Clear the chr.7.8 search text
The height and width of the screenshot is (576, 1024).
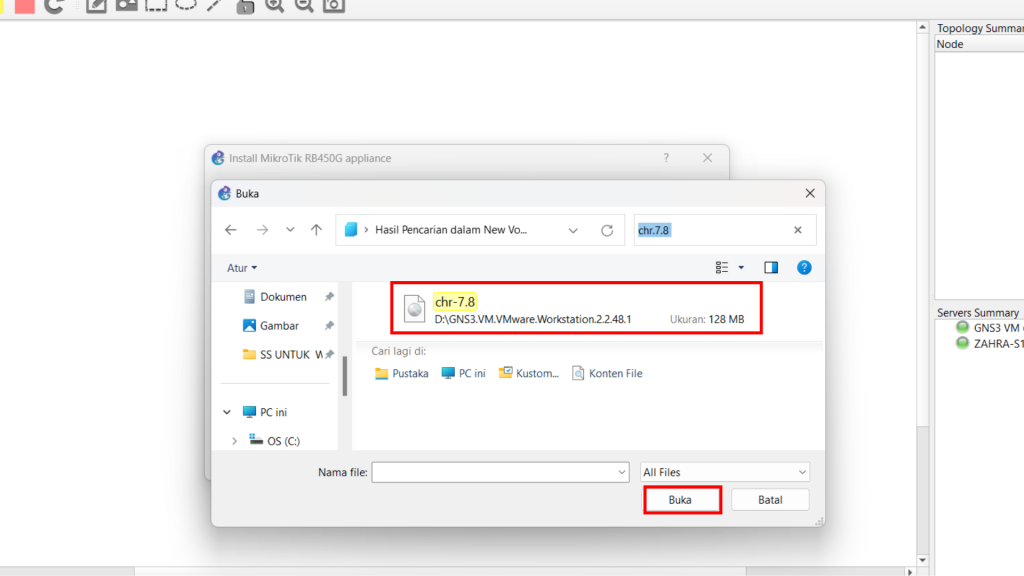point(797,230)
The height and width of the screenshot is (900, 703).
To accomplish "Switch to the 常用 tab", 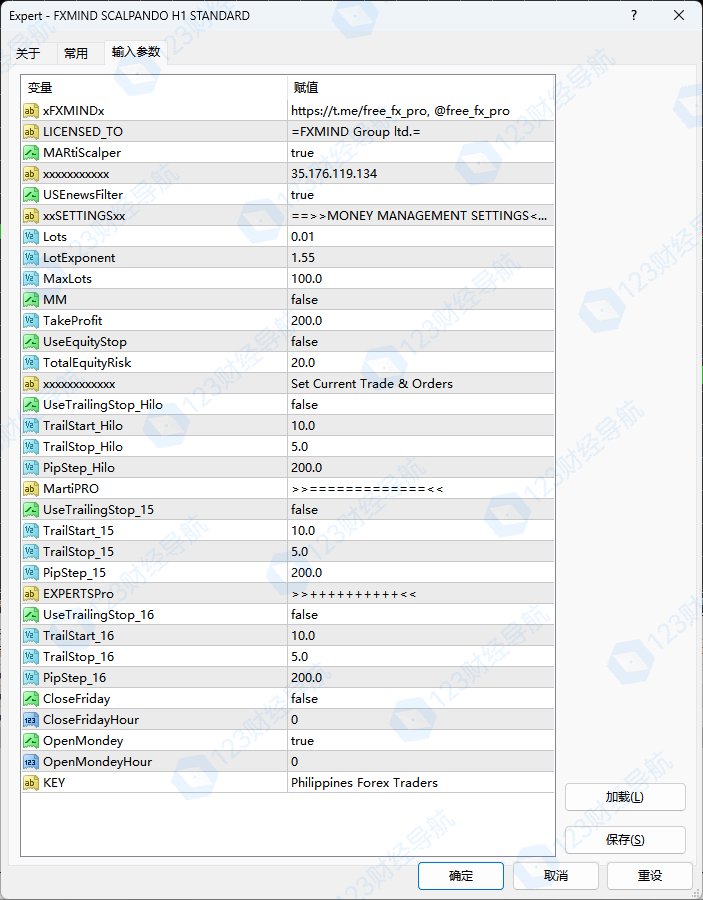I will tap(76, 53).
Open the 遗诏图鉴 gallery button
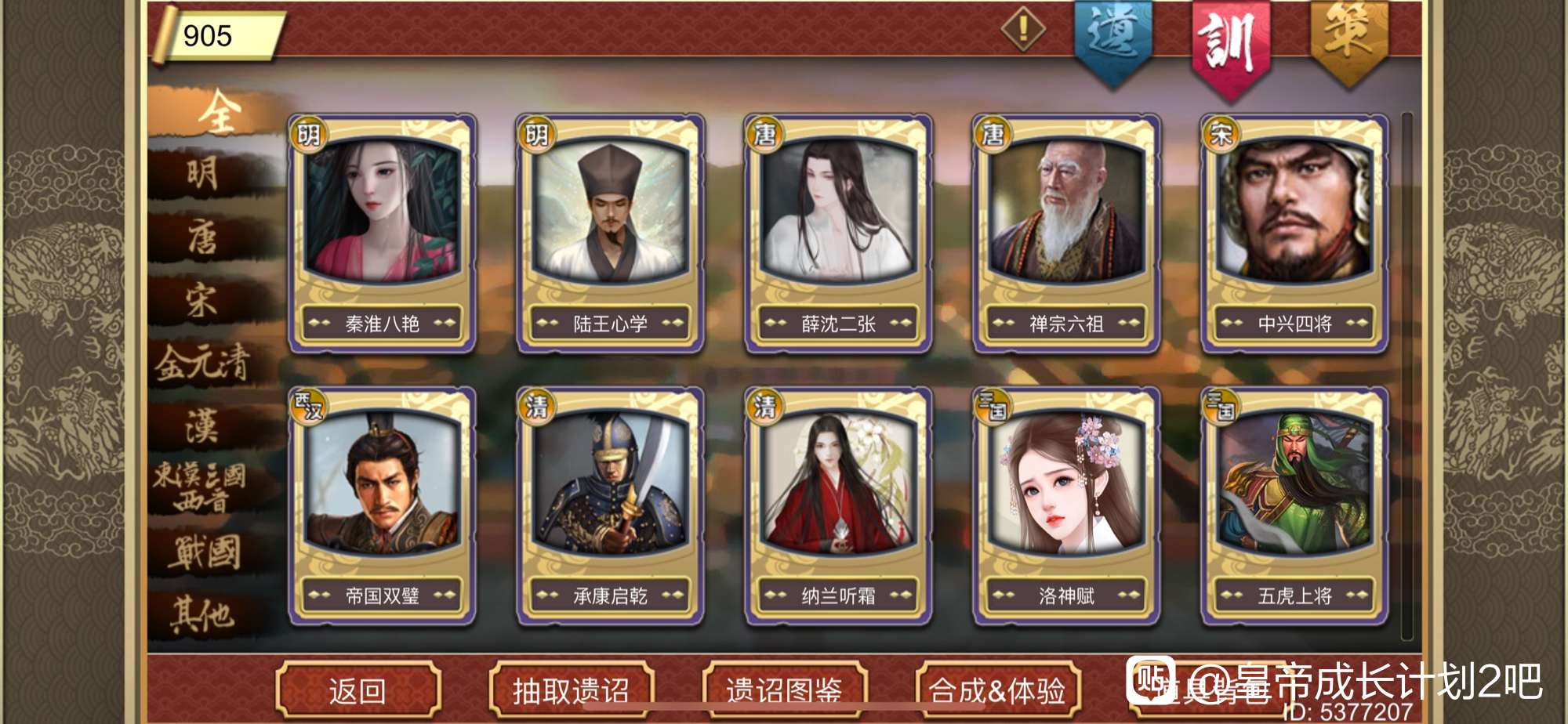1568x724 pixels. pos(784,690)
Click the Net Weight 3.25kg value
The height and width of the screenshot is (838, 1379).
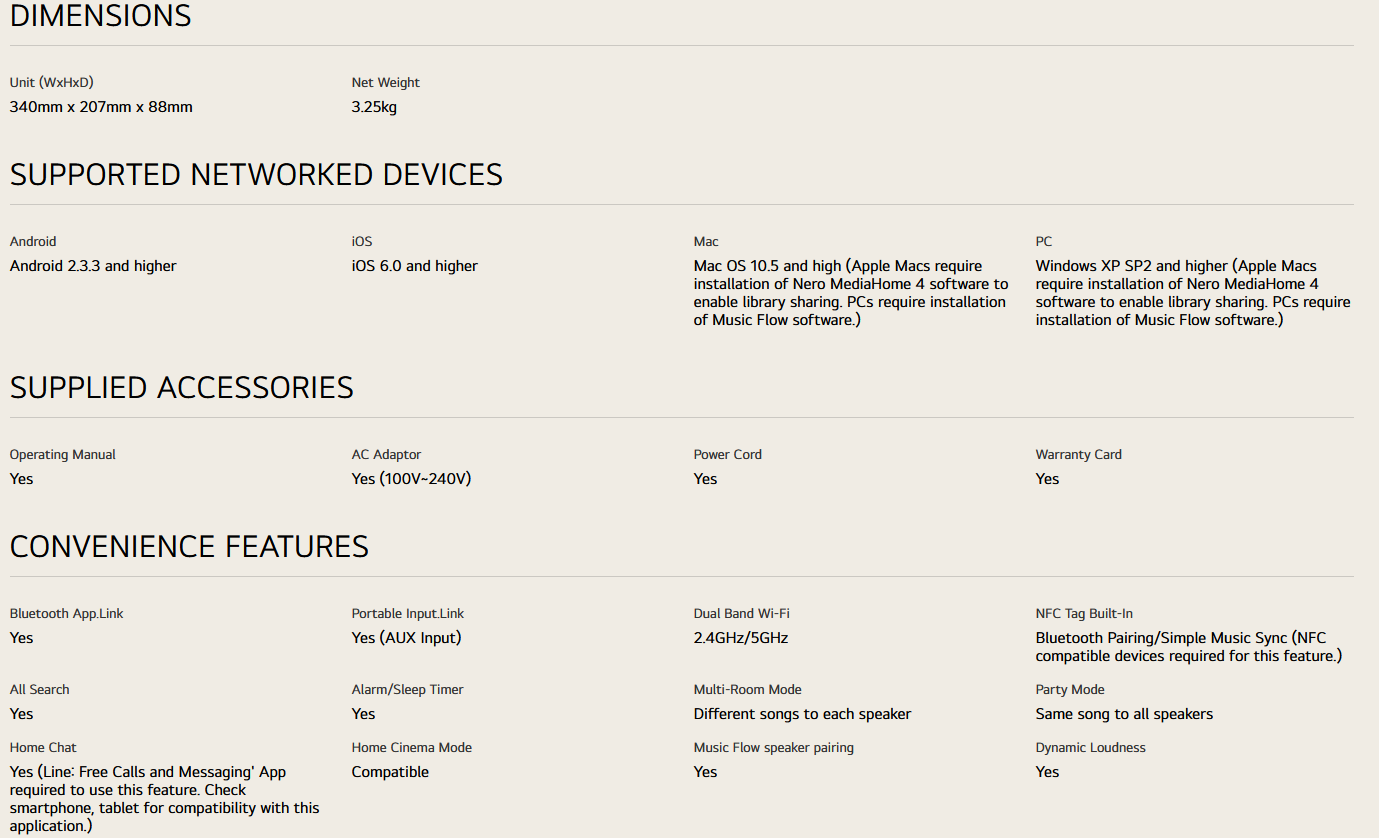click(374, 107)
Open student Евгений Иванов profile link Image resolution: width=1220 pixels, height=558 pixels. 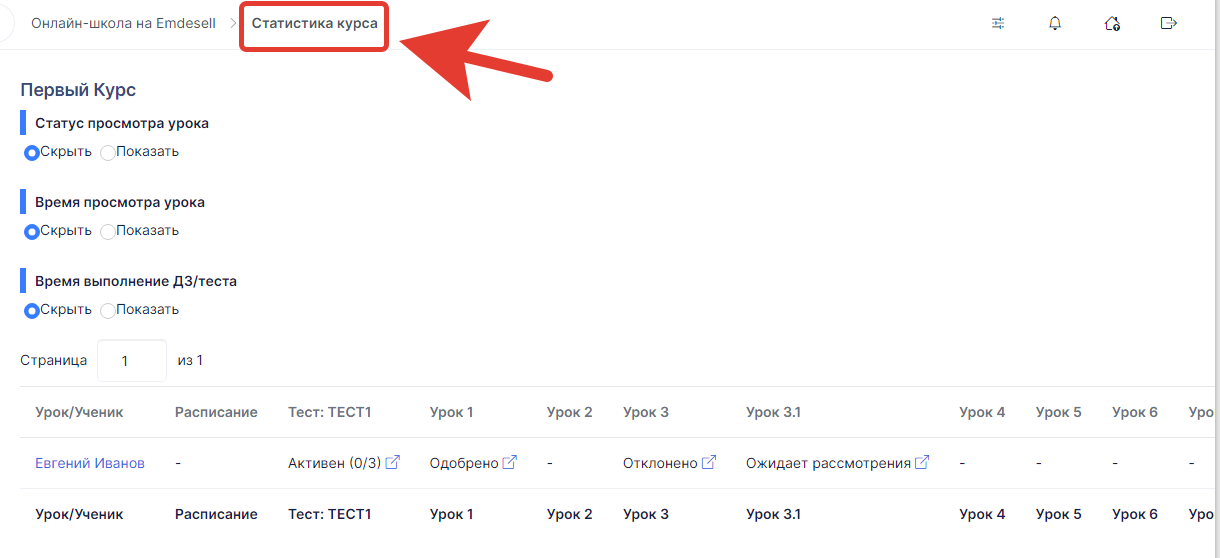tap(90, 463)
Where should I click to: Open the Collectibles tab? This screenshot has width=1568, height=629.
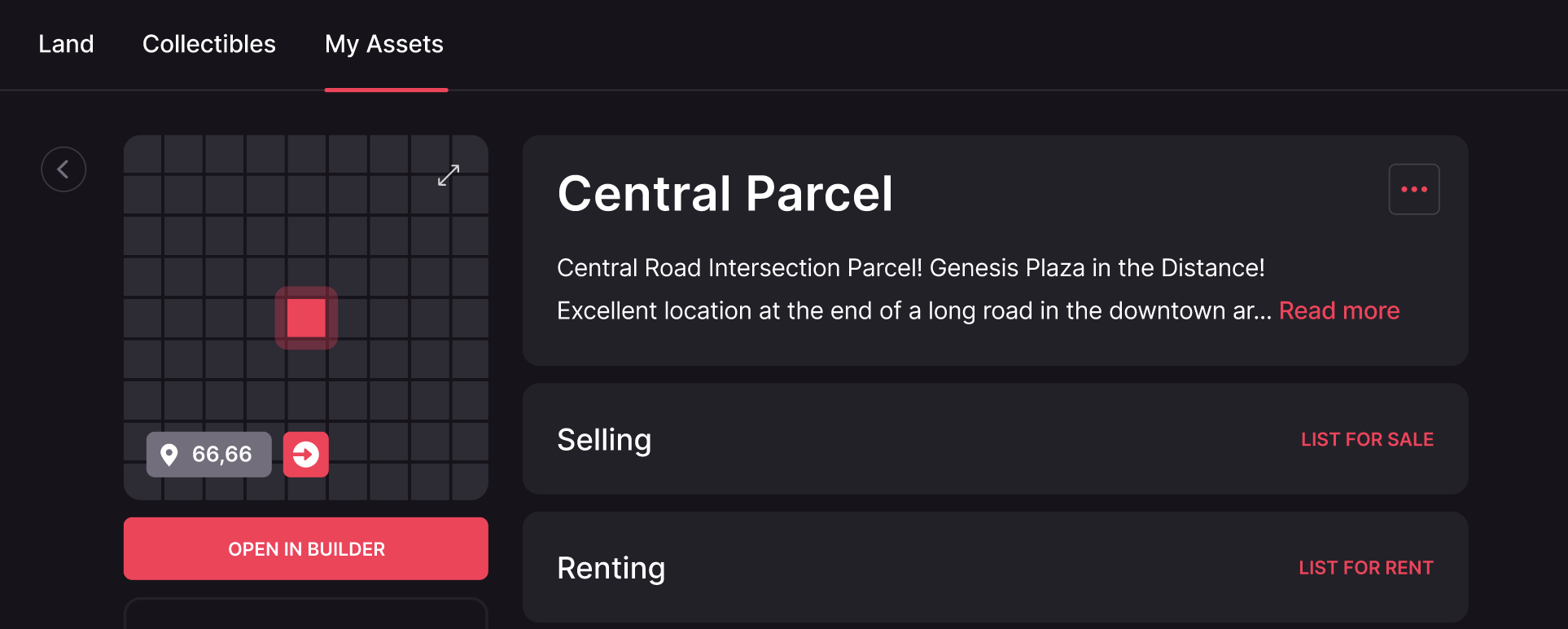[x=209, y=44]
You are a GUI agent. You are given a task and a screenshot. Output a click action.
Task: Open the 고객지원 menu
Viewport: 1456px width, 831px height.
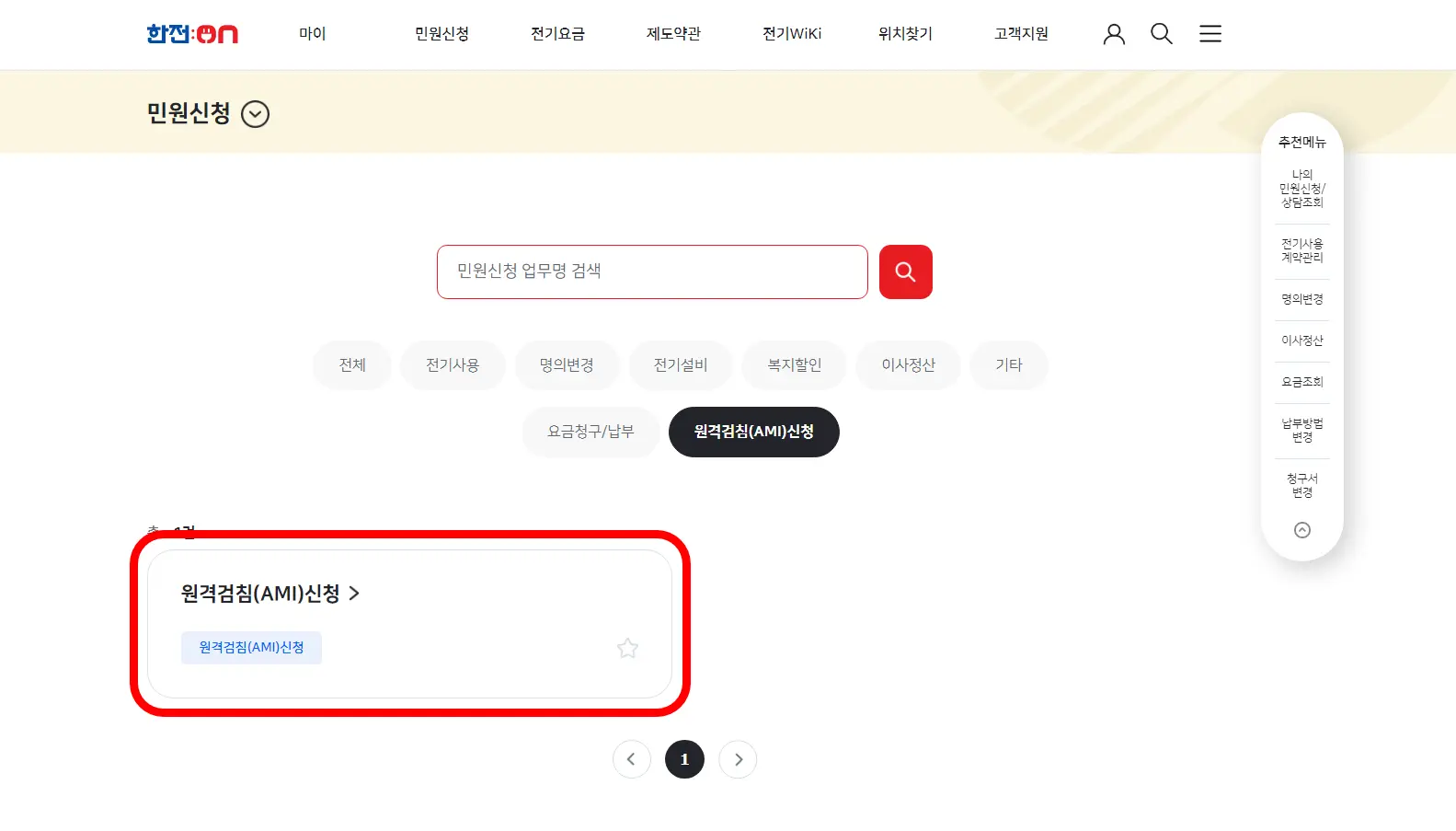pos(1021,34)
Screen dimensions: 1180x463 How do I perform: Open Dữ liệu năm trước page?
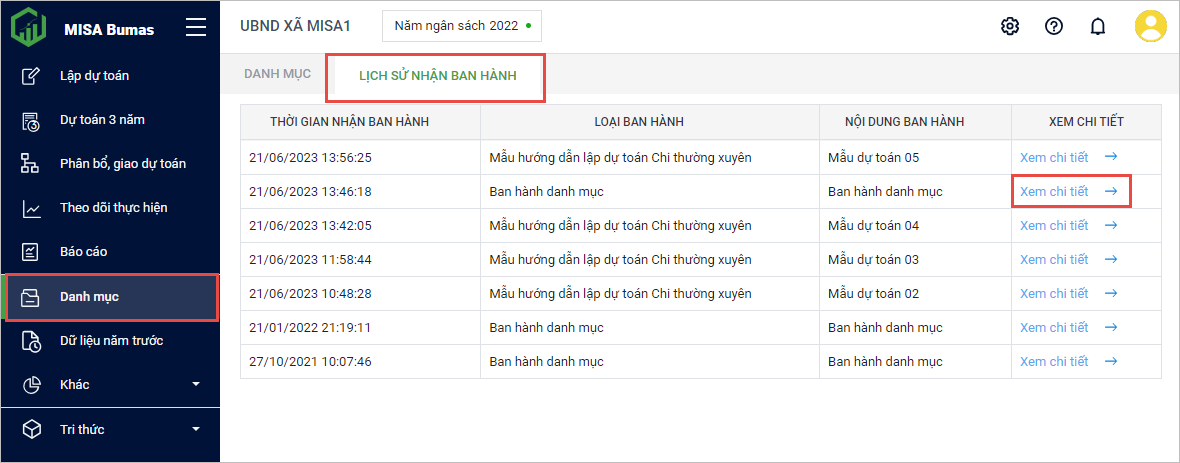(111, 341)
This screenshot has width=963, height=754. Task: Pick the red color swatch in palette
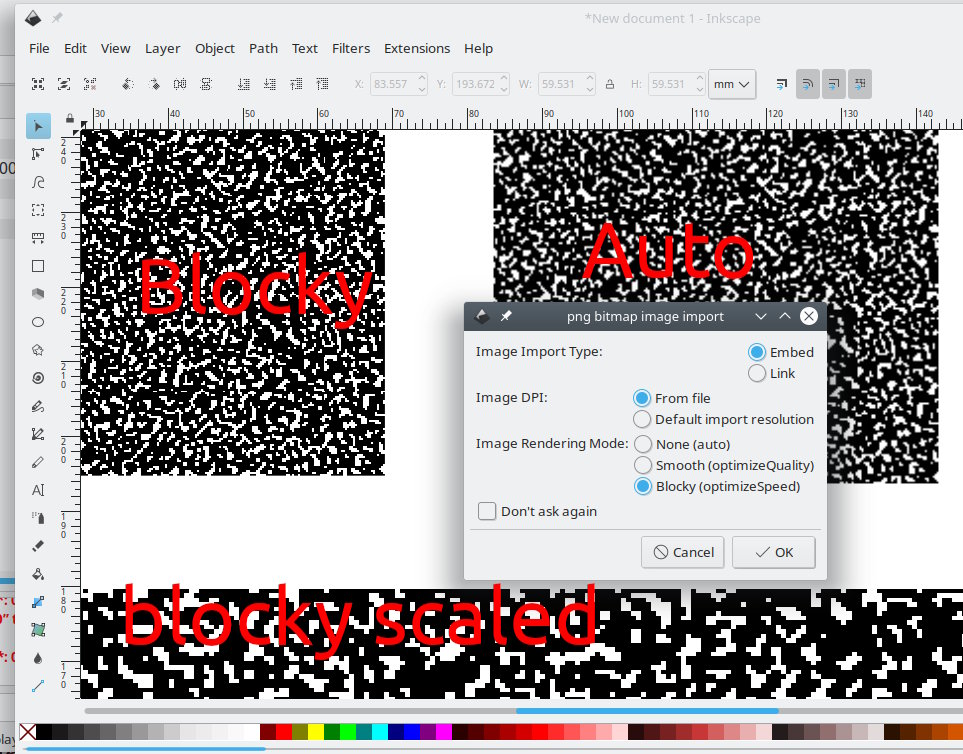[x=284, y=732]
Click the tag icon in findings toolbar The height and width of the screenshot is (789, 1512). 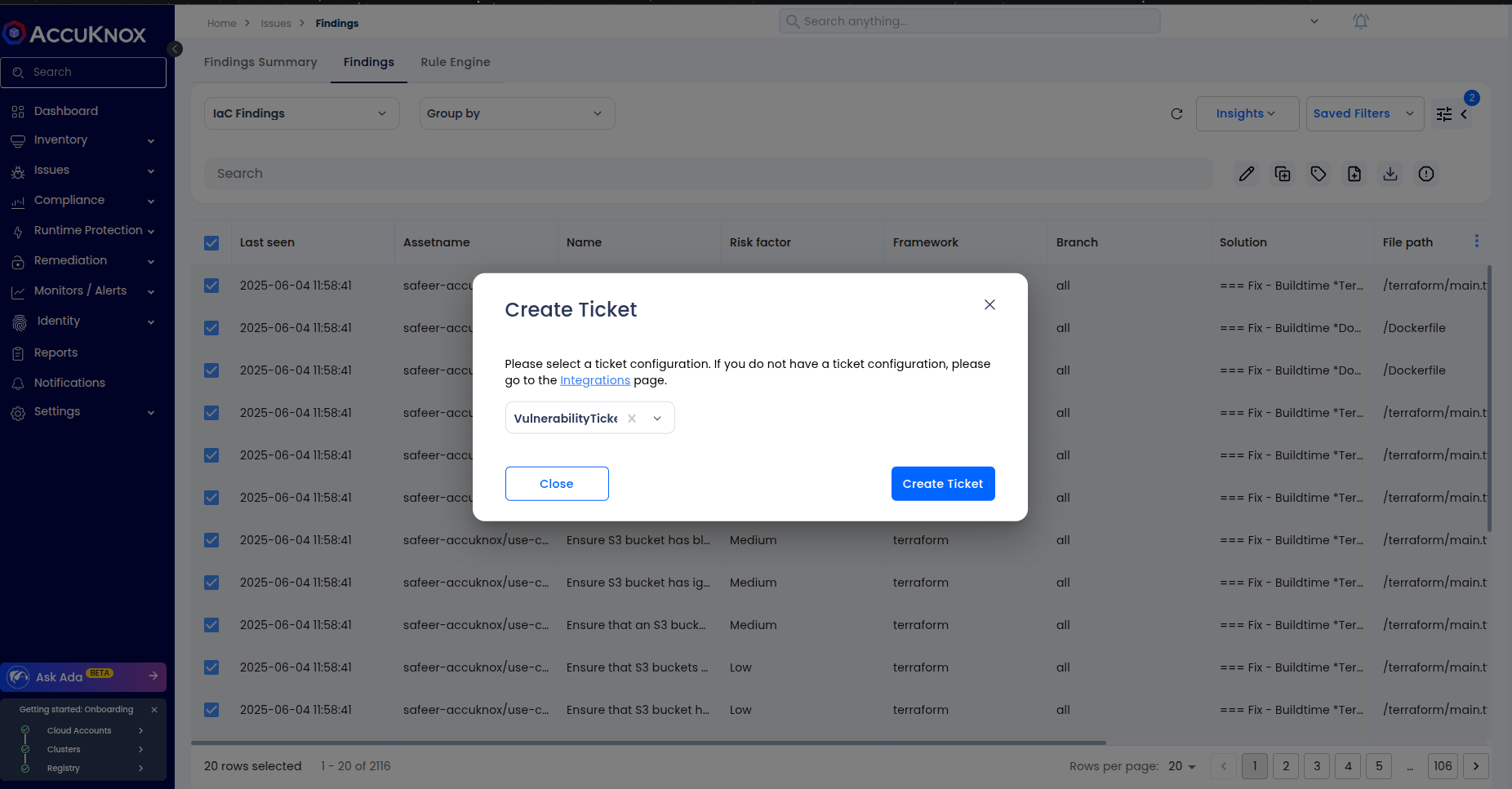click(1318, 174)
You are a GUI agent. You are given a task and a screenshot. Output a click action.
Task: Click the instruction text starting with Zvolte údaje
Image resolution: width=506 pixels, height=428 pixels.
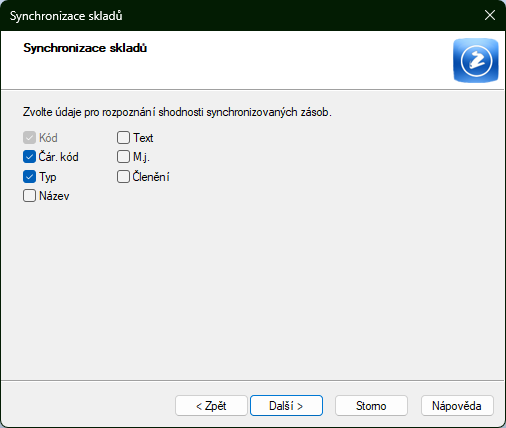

============================================================

Reproduce every line of the listing above in which the string "text" appears.

EXERCISE SOLUTION »
Clear the chr.7.8 search text
Task: Click the instruction text starting with Zvolte údaje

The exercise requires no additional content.